_What is asked_: Filter the material below, keeping only the lines that contain the string "Integration". Matching is case-sensitive.

_Entries from a data source_:

>> Start

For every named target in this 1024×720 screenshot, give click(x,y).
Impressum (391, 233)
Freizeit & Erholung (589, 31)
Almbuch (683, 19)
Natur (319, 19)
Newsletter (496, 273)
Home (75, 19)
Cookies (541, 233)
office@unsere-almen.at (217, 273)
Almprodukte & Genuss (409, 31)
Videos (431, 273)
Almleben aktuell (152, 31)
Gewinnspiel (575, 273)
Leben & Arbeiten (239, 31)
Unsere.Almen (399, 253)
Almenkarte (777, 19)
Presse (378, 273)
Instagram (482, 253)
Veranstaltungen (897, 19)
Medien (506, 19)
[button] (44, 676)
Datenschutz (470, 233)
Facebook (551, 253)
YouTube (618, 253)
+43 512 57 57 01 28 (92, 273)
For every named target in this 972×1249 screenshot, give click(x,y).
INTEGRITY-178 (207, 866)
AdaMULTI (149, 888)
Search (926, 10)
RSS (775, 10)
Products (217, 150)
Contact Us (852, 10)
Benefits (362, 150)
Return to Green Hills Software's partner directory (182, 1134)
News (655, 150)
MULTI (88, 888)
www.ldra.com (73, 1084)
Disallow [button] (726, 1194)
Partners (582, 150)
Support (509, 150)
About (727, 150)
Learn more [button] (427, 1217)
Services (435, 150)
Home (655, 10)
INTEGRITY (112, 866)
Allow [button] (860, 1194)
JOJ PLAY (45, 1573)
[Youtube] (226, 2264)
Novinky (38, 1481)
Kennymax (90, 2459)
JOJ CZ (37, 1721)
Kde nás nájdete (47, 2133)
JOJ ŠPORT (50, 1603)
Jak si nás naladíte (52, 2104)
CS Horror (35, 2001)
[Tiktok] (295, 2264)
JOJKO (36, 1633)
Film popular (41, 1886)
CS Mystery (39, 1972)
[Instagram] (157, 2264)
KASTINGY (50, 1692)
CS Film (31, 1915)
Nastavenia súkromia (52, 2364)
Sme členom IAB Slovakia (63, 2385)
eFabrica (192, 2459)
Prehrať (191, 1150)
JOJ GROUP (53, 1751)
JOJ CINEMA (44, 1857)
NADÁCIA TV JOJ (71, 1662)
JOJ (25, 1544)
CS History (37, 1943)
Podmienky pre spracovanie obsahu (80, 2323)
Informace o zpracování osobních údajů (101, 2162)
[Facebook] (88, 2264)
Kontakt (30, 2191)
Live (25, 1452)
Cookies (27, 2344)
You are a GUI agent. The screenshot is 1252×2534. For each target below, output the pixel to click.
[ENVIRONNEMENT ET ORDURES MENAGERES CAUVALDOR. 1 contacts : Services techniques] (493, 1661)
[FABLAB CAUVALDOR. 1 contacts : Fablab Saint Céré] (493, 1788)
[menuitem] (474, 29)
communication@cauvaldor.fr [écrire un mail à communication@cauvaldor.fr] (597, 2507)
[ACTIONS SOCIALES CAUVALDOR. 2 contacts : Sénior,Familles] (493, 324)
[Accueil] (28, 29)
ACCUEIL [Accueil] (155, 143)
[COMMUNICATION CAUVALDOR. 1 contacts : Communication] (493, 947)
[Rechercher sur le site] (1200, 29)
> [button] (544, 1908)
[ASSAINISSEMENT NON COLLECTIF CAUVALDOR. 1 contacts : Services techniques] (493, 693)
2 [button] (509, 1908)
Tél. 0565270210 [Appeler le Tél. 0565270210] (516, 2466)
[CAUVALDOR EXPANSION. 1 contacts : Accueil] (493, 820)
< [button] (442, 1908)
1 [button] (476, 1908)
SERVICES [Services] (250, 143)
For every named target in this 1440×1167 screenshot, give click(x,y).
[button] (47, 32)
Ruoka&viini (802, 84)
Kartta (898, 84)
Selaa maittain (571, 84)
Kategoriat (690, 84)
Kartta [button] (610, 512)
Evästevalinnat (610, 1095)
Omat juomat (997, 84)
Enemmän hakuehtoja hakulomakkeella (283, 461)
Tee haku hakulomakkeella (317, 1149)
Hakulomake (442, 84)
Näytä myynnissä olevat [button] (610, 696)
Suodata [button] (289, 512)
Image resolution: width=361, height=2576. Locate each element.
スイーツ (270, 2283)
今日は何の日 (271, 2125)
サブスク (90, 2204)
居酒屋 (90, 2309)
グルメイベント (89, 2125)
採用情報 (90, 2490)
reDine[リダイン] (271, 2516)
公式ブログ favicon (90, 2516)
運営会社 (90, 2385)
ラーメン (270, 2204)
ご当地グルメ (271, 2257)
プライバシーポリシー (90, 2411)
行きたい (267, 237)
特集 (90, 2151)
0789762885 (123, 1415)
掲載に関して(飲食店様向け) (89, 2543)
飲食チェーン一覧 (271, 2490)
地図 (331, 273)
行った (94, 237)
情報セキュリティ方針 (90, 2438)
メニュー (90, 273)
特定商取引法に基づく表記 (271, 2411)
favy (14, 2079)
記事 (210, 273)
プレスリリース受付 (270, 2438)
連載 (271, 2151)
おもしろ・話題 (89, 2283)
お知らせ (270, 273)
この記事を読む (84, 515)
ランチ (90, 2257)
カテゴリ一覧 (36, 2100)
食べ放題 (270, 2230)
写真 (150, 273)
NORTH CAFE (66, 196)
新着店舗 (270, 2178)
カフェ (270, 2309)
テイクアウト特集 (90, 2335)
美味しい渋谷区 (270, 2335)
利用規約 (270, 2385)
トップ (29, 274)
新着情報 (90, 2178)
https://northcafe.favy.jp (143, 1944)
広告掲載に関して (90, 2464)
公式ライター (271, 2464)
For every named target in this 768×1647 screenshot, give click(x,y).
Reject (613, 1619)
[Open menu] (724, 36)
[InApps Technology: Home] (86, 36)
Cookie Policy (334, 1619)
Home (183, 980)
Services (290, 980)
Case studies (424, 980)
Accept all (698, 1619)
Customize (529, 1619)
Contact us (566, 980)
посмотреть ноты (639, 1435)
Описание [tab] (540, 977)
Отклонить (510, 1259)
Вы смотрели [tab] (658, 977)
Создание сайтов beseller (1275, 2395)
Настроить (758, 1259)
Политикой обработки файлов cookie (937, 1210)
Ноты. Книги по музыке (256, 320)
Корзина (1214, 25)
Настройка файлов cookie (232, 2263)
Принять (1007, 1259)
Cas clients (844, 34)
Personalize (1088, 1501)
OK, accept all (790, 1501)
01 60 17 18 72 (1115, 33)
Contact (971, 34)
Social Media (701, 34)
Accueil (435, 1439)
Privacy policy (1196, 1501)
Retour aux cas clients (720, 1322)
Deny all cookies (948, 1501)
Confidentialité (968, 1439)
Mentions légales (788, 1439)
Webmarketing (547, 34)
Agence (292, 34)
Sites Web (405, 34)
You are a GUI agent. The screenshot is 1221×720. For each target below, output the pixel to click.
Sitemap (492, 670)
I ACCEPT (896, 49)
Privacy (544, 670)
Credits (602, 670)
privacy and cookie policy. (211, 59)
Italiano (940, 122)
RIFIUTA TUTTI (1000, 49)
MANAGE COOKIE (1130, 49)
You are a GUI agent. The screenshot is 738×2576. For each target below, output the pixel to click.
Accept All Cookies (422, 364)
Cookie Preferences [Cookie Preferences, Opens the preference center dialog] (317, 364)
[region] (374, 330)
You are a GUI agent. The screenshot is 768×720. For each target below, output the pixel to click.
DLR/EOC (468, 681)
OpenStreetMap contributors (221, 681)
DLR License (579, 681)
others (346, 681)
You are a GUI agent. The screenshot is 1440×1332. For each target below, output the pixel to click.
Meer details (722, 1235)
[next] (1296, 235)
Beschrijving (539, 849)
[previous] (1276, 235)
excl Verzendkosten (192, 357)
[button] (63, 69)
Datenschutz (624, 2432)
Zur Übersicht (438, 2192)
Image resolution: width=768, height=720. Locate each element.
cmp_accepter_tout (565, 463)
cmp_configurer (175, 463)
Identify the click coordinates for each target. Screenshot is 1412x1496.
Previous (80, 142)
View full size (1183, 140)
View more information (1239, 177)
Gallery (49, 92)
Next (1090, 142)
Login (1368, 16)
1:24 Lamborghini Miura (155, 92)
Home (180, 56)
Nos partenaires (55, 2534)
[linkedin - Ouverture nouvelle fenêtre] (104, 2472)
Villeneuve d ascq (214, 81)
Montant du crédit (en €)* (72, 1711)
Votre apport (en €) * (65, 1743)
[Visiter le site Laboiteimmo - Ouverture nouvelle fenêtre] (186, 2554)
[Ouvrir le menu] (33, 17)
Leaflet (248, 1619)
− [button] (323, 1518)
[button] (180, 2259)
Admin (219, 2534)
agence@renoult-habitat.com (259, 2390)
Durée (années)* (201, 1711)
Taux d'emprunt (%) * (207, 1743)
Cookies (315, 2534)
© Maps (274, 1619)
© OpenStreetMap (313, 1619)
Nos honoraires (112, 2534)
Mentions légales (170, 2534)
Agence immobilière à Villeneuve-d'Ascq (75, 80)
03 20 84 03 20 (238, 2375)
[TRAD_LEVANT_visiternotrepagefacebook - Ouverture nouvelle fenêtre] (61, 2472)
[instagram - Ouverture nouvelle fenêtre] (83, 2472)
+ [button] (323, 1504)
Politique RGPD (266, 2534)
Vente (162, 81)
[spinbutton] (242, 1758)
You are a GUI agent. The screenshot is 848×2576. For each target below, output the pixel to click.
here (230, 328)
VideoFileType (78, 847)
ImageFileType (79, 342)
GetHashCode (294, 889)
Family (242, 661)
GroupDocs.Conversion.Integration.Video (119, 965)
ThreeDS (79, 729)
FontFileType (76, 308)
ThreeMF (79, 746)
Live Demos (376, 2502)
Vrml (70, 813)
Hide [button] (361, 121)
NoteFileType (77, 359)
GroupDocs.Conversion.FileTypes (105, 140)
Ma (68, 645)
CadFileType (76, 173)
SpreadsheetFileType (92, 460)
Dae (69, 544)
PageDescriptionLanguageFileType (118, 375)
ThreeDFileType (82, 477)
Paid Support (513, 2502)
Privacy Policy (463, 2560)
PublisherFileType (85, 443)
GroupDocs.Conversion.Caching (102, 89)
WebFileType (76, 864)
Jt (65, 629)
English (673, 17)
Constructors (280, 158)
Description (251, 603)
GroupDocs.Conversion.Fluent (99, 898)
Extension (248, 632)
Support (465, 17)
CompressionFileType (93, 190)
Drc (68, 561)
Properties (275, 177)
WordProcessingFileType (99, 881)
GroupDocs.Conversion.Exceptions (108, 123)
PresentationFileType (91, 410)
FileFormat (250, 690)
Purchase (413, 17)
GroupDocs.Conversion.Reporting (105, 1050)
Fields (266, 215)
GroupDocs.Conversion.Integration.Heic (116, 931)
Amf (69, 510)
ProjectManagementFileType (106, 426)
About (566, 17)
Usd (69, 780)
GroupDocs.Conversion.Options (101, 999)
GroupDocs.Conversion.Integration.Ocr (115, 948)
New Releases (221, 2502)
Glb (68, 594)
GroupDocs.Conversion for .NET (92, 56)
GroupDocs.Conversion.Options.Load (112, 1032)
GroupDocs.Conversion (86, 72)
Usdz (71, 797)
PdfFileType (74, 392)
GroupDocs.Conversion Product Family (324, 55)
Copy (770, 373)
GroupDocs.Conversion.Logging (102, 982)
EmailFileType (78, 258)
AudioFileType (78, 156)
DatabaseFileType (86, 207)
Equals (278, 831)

>> End

_Reply to the task_:
GroupDocs.Conversion.Integration.Video (119, 965)
GroupDocs.Conversion.Integration.Heic (116, 931)
GroupDocs.Conversion.Integration.Ocr (115, 948)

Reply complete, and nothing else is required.